- Activity: Give back the full listing, character for character, with no pictures.

- Given entries:
-.-.-

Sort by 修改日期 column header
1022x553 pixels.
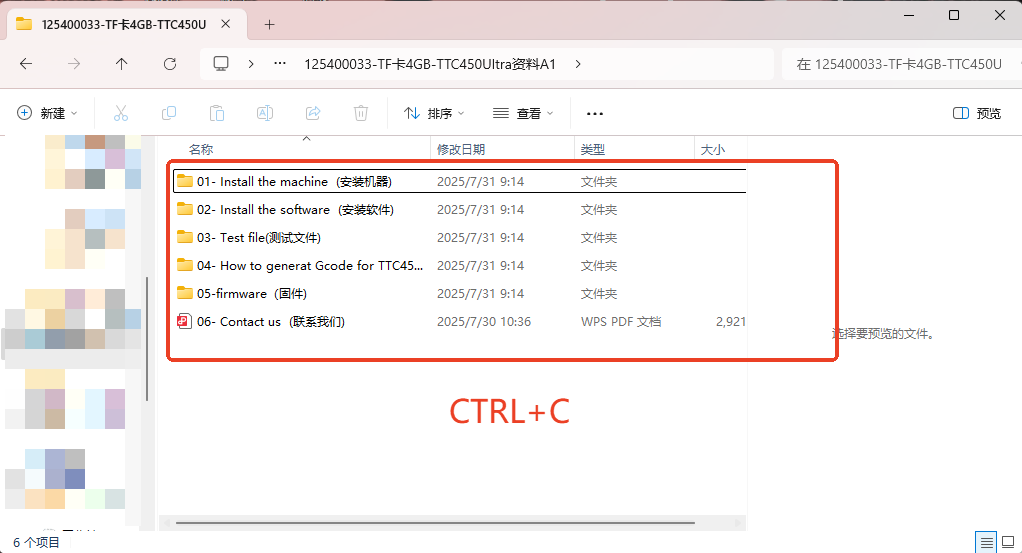(x=461, y=149)
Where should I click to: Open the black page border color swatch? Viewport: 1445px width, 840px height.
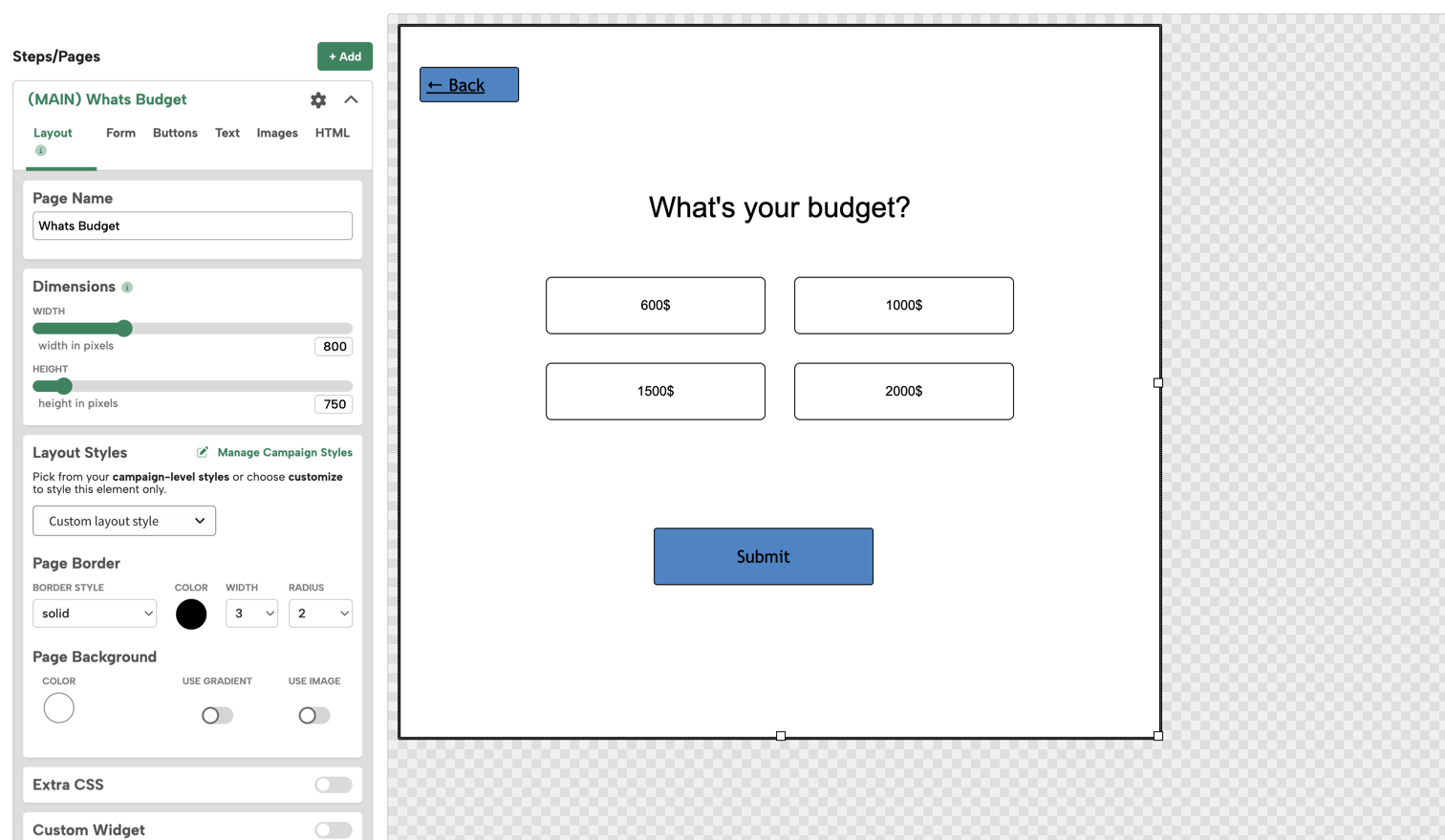[x=191, y=614]
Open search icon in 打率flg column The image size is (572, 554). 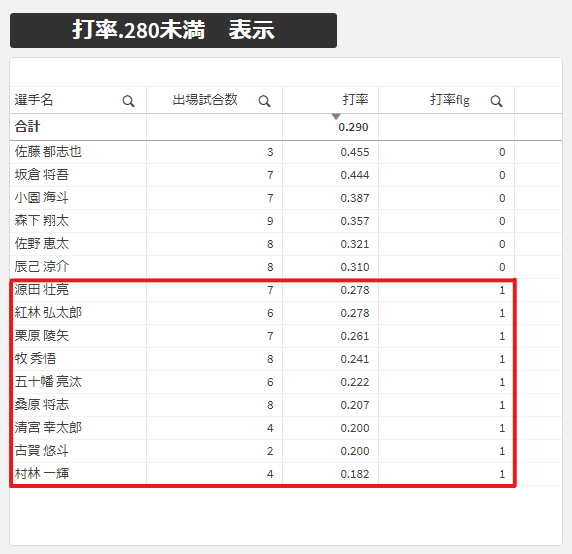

-.-.-

- Reply to the exercise:
Sort by 修改日期 column header
1022x553 pixels.
(x=461, y=149)
Where should I click to: Open the black page border color swatch? Viewport: 1445px width, 840px height.
[x=191, y=614]
Open search icon in 打率flg column The image size is (572, 554). 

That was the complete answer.